Table 6. Dataset 4 (Date vs. Party hubs) predictions from classifiers trained using machine learning methods.
Approach | Best k | Accuracy | F1 Score | Precision | Recall | C.C. | AUC |
NB k-gram | 3 | 67.1 | 59.8 | .54 | .67 | .33 | .71 |
NB(k) | 3 | 65.1 | 58.0 | .53 | .64 | .29 | .65 |
Decision Tree | 1 | 53.5 | 55.4 | .50 | .62 | .08 | .53 |
SVM | 3 | 62.1 | 59.0 | .59 | .59 | .24 | .66 |
ANN | 2 | 66.2 | 55.5 | .70 | .46 | .30 | .69 |
Naive Bayes | 1 | 65.2 | 57.5 | .66 | .51 | .29 | .70 |
Domain-based | N/A | 59.1 | 30.2 | .62 | .20 | .14 | .57 |
Homology-based | N/A | 29.8 | 22.0 | .22 | .22 | −.43 | N/A |
HybSVM | N/A | 69.2 | 62.6 | .71 | .56 | .37 | .68 |
Accuracy, F-measure (F1 Score), precision, recall, correlation coefficient (C.C.), and area under the receiver operating characteristic curve (AUC) of classification for the multi-interface versus singlish-interface dataset are presented.
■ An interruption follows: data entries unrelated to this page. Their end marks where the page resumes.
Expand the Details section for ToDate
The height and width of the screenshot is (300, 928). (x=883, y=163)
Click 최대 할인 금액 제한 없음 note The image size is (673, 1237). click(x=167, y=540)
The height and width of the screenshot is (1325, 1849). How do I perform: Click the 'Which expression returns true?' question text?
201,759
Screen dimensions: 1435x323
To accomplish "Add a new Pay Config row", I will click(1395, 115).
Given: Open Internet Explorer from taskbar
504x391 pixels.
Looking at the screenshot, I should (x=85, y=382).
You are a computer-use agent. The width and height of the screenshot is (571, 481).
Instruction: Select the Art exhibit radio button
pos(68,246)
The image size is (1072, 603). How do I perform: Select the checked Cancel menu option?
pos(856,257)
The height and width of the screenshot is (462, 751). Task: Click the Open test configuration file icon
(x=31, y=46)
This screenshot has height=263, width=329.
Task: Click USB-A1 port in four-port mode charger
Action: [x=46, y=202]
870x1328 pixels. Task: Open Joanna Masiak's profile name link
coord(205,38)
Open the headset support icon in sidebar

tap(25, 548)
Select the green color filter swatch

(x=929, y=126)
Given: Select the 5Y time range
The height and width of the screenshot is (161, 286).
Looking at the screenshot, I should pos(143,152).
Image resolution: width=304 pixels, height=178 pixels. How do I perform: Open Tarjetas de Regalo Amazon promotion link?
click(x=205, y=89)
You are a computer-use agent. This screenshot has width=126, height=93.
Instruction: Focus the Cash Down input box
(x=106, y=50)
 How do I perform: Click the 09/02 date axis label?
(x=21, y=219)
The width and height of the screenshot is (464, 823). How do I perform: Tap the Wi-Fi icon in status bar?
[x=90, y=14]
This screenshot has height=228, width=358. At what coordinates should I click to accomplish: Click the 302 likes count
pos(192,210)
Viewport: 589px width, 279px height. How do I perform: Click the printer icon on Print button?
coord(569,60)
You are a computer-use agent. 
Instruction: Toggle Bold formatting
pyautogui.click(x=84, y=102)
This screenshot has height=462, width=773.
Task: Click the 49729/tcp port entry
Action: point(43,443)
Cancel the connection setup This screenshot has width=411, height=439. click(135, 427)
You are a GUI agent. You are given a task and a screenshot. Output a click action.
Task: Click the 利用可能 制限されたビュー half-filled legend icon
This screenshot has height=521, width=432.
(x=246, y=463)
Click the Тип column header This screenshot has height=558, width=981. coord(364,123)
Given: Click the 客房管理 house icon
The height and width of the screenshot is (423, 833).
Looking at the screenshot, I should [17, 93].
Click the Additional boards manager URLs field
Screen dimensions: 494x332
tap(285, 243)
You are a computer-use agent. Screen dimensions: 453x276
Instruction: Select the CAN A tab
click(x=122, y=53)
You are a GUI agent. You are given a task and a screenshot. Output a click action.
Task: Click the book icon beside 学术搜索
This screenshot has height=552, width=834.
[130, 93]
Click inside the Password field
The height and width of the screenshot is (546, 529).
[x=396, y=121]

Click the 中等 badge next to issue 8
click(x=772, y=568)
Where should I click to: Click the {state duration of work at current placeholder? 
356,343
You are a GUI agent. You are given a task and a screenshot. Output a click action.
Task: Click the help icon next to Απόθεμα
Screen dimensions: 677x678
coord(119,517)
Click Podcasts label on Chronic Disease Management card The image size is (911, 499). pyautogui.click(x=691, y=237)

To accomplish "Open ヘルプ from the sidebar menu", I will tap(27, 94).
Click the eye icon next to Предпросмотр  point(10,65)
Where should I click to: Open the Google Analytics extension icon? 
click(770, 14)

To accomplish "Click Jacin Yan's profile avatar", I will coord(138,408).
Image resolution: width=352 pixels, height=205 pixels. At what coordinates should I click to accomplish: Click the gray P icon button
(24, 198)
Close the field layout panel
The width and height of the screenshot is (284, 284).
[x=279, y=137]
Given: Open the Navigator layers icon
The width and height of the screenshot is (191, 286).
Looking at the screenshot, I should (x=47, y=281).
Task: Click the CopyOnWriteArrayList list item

Accuracy and F-measure are reported in percentage. For each machine learning approach, values of k ranged from 1 to 4. Only the classifier with the best performing k-value (as defined by highest correlation coefficient) is shown. Our methods were estimated by cross-validation. The highest performing value(s) for each performance measure is highlighted in bold.